• **Task objective**: Quote only the lines that start at the line with "Task: Click inside the find search field" and run to the end of the entries; omit the pictures.

Pixel coordinate grounding data
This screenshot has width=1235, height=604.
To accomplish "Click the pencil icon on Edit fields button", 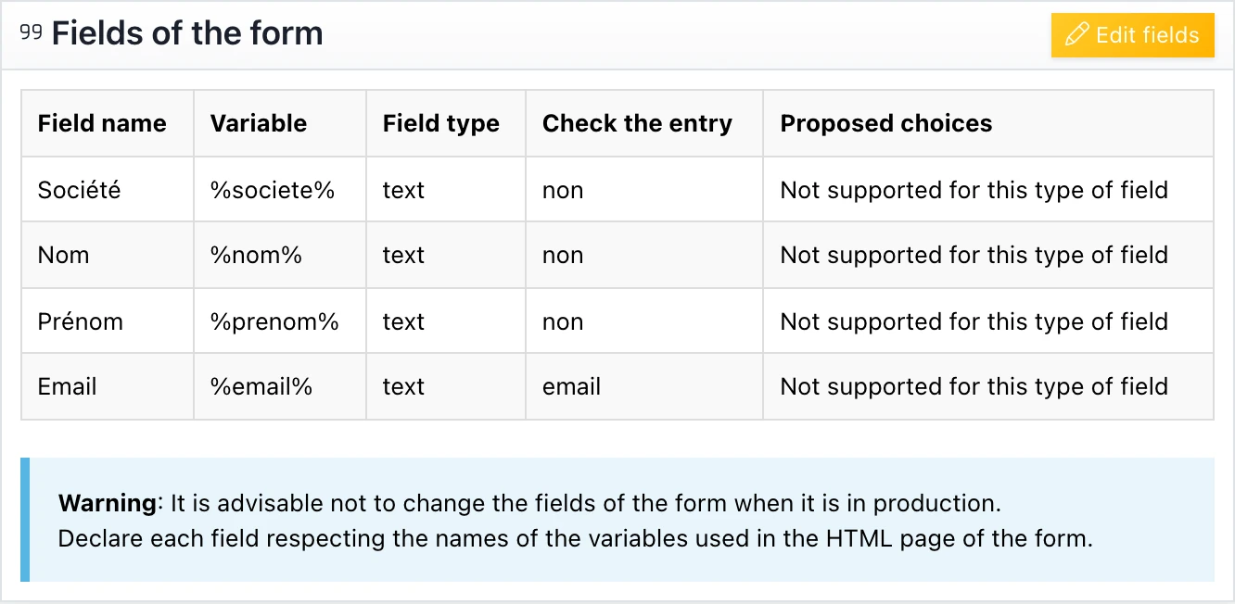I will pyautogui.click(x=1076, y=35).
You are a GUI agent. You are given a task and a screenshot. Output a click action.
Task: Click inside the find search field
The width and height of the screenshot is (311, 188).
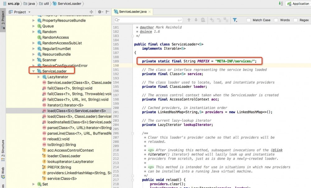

• **Task solution**:
Task: Click inside the find search field
The width and height of the screenshot is (311, 188).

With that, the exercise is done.